:: Passage given ::

▼▼▼

CNDC 401 Collaborative Project (2-2) 3

In this course, student raise their skills of to collaborate with students of other creative disciplines in the process of a contemporary dance project. They will be paired with a student of other departments of the faculty or university and design their project as collaborated artist. They should study on context of their subject matters and how to project it into an art work together. Students will work together through the final presentation and evaluated as partners. The benefits of this course is to experience art practices in recent methods and forms especially in collaboration which is the most common approaches to creativity.

Reference Books

  • How to Collaborate? Questioning Togetherness in the Performing Arts, Ed. Silke Bake, Peter Stamer and Christel Weiler, Passagen Verlag Ges.M.B.H, 2016.
  • Artistic Research in Performance through Collaboration, Martin Blain, Helen Julia Minors, Palgrave Macmillan, 2020.
  • Collaboration in Performance Practice: Premises, Workings and Failures, Ed. Colin Noyale, Stefanie Sachsenmaier, Palgrave MacMillen, 2016.
  • Teaching Collaboration for the Performing Arts: A Collaborative Drama Program Designed for the Community College Level, VDM Verlag Dr. Müller, 2010. 

CNDC 403 Exchanged Experiences-Physical Theatre and Performance Art (2-2) 3

   As continuing course it is intended to meet students with experts of Physical Theatres and Performance Art -which are the most common kinds of artistic practices of our time- closer and collect knowledge from their personal experiences in the field. The guest artists, creators, leaders and academics are invited for workshops, lectures and seminars to our faculty. Students will have opportunity to communicate with, learn from and comprehend their unique approach to create physical theatre and performance art. The guests will chance to share their knowledge and expertise with the next generation. This encounter, nourishes mutually and expected to make remarkable impacts on each other’s artistic life.

▲▲▲

Extracted data entries:

▼▼▼

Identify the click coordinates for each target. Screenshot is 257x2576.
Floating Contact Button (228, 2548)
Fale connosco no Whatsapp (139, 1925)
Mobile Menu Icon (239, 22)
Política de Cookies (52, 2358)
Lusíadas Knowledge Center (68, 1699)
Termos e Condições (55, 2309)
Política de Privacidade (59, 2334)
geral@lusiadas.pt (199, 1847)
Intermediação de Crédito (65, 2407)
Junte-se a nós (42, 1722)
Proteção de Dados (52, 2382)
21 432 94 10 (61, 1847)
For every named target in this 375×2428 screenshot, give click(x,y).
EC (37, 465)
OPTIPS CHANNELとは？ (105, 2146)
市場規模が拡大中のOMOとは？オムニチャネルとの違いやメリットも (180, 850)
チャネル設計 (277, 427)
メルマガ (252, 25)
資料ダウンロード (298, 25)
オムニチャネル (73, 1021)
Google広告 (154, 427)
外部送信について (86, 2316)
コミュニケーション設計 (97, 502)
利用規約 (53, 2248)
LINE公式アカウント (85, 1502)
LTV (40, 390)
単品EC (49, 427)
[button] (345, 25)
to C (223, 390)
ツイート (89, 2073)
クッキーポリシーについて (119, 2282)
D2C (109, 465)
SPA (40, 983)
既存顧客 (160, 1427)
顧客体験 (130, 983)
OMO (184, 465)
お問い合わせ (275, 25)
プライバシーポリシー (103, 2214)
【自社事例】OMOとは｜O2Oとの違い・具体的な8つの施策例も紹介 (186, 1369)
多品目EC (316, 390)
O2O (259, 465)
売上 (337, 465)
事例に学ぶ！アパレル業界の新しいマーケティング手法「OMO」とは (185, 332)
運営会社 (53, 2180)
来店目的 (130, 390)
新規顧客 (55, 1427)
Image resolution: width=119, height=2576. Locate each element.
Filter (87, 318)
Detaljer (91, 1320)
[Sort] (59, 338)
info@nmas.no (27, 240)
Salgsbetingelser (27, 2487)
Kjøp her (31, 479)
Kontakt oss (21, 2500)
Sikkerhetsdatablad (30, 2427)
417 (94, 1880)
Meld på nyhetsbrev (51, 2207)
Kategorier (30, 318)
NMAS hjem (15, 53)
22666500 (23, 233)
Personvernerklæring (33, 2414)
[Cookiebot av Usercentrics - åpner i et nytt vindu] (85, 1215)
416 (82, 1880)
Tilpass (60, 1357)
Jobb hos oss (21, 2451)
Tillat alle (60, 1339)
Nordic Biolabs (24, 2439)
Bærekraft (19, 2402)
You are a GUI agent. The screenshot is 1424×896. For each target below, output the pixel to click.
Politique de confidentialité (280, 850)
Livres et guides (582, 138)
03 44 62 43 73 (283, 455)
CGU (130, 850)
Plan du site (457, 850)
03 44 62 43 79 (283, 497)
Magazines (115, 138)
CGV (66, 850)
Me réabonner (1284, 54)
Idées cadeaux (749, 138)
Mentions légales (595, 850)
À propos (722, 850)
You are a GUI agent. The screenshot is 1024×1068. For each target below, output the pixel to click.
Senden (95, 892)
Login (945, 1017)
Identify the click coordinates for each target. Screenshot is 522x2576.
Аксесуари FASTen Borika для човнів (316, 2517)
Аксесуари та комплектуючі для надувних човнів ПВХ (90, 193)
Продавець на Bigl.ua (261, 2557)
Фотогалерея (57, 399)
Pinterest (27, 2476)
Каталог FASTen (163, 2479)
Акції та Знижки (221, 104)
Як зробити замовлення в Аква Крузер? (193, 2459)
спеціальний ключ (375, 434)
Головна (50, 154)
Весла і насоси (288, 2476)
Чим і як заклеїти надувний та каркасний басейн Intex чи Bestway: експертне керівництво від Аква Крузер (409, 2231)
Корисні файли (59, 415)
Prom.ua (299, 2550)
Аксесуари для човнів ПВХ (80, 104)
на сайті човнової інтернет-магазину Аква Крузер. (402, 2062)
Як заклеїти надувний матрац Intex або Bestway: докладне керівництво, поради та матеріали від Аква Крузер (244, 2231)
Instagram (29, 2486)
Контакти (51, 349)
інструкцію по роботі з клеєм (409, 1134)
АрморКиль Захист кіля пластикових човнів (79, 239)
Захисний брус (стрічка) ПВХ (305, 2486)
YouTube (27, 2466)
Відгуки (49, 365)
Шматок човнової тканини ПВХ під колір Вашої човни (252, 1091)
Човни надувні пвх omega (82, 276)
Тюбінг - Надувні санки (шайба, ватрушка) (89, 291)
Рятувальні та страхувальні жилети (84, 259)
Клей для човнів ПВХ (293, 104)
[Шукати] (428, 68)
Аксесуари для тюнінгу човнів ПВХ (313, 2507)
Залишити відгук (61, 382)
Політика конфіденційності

▲▲▲

:: Job ::
Pick up the dance course descriptions at the point where they stop, and write the next part in the same catalog style.

:: Exercise answer ::
CNDC 405 Ensemble Stage Production I (2-4) 4

   This course is organized as department coded shared course with all students of the faculty. As our education approach we concern our student’s performance quality and creative participatory as well as stage experiences very much. So at the graduation year a full length interdisciplinary stage production will be designed and produced by our faculty and the students. Students work as groups or as ensemble led by three lecturers from each departments and the whole is artistically directed by chosen faculty member for that year. During the semester students, guided by lecturers in order to framing their creative work and processing it towards a completed production. This course is the first phase of creating an ensemble stage production which every fourth year students and faculty members be involved with in organizational co-operation and artistic collaboration. Therefore, the target of the course is to complete draft version of the production by the end of semester. Students will be evaluated by the group of lecturers through the term by their contribution and reliability as both creative performers for ongoing performance processes and production.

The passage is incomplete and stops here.